(TEXT)
^^^^

What DFC doesn't seem to have grasped is the new approvals an organisation must hold under Part M.

No one disputes that continued airworthiness is required. Most owners entrust their maintenance organisation (BCAR M-3 or EASA Part 145) to look after the paperwork review of SB's, AD's etc and accept that this is charged for as part of scheduled maintenance.

What changes with Part M for non-CAT aircraft is that the maintenance organisation has to hold a separate approval, at additional cost, to be able to review the maintenance documentation and raise the workpack. It is the cost of the additional approval and the cost of maintaining the approval that will be recovered from owners as additional fees, NOT additional aircraft paperwork.

^^^^

[Dataset excerpts]
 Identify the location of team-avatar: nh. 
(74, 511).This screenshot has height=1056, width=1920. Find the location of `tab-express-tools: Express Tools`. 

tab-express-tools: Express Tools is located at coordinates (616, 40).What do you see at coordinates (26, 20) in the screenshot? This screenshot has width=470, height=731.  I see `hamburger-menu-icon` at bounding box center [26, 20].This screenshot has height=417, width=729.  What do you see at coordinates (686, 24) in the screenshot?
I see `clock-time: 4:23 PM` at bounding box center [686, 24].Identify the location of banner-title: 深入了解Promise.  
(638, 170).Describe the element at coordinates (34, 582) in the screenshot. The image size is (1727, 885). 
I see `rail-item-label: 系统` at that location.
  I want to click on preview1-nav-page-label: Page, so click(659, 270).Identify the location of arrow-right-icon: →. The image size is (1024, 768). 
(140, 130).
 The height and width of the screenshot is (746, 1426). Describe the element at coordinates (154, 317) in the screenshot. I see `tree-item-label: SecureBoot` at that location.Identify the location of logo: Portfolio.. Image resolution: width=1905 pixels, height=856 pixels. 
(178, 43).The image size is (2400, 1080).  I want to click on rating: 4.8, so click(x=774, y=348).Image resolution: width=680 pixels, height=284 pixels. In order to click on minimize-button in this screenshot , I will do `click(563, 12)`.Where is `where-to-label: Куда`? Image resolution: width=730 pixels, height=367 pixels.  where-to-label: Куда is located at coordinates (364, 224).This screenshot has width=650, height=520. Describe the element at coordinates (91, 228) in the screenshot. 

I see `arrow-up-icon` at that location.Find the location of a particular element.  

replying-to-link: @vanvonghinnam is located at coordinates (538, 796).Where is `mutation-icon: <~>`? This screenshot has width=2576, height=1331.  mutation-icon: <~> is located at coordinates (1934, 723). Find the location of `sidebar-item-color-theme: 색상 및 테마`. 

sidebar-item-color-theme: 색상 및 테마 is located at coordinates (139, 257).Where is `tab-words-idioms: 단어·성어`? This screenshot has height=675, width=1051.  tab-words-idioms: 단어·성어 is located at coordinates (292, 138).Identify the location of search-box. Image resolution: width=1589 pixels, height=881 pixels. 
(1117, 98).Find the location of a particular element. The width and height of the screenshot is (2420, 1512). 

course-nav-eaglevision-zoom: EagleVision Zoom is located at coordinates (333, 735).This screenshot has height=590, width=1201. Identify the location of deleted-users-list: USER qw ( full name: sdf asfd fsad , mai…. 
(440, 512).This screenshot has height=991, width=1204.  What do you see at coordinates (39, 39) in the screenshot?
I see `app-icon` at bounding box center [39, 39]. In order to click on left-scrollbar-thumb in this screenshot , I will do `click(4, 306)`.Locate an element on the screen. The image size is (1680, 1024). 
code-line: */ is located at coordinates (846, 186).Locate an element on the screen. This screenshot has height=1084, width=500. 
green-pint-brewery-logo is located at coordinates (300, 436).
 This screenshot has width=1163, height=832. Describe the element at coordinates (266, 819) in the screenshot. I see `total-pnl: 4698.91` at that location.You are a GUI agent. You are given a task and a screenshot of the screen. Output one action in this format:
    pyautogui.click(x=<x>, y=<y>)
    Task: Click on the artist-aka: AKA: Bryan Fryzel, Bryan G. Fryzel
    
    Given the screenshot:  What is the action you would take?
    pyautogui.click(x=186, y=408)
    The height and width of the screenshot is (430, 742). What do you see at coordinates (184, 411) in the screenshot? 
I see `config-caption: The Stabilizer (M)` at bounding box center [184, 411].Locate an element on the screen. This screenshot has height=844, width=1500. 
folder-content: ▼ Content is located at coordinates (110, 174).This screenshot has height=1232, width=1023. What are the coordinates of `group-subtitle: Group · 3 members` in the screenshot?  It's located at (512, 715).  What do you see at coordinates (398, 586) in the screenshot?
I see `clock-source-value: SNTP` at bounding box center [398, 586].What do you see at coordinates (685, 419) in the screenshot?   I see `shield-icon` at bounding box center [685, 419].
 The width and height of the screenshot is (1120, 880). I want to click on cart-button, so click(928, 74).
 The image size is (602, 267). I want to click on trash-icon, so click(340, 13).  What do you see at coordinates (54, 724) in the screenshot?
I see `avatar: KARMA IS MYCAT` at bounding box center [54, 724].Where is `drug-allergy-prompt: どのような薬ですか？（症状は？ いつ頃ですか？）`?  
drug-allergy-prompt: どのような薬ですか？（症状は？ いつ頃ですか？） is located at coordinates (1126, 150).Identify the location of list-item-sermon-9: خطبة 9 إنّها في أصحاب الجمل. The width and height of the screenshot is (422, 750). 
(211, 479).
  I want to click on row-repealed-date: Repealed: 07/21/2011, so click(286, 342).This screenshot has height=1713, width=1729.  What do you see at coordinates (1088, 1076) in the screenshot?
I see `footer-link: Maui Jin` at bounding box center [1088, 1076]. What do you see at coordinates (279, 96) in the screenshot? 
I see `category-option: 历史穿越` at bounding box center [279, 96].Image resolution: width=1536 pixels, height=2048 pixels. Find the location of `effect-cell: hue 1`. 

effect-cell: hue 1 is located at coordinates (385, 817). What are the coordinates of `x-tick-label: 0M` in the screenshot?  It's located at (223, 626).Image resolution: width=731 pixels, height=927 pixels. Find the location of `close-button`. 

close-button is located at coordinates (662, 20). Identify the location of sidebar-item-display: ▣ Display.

^^^^

(REQUIRED ACTIONS)
1) Answer these questions using the text on Part M approvals:
(a) Which two approvals are named for the maintenance organizations that most owners entrust with paperwork review?
(b) For non-CAT aircraft, what must the maintenance organization hold under Part M to review the maintenance documentation and raise the workpack?
(c) What will be recovered from owners as additional fees?
2) Write out the passage of the text on Part M approvals starting at "What DFC doesn't" and ending at "additional aircraft paperwork.".
3) Write what comes next in the text on Part M approvals, picking up after its final sentence.

(ANSWERS FOR EACH ITEM)
1)
(a) BCAR M-3 and EASA Part 145.
(b) A separate approval, held at additional cost.
(c) The cost of the additional approval and the cost of maintaining that approval.

2)
What DFC doesn't seem to have grasped is the new approvals an organisation must hold under Part M.

No one disputes that continued airworthiness is required. Most owners entrust their maintenance organisation (BCAR M-3 or EASA Part 145) to look after the paperwork review of SB's, AD's etc and accept that this is charged for as part of scheduled maintenance.

What changes with Part M for non-CAT aircraft is that the maintenance organisation has to hold a separate approval, at additional cost, to be able to review the maintenance documentation and raise the workpack. It is the cost of the additional approval and the cost of maintaining the approval that will be recovered from owners as additional fees, NOT additional aircraft paperwork.

3)
To hold this approval as a CAMO, the new Part M sub-part G orginisation takes all the review responsibility away from the M3 or Part 145, including raising workpacks. The CAMO will require independant auditing, just like a maintenance organisation (after all, someone's got to check that they're doing the job correctly), it's own facilities, possibly additional staff (particularly for ARC renewals) and all these EXTRAS, beyond he M3 or 145, have a cost which can't be ignored, and will find their way into the bills of the aircraft owner.

Even if DFC sets himself up to maintain his own continued airworthiness as he's done in the past, he's going to have to apply to EASA for approval and pay the fees himself as well as getting himself audited!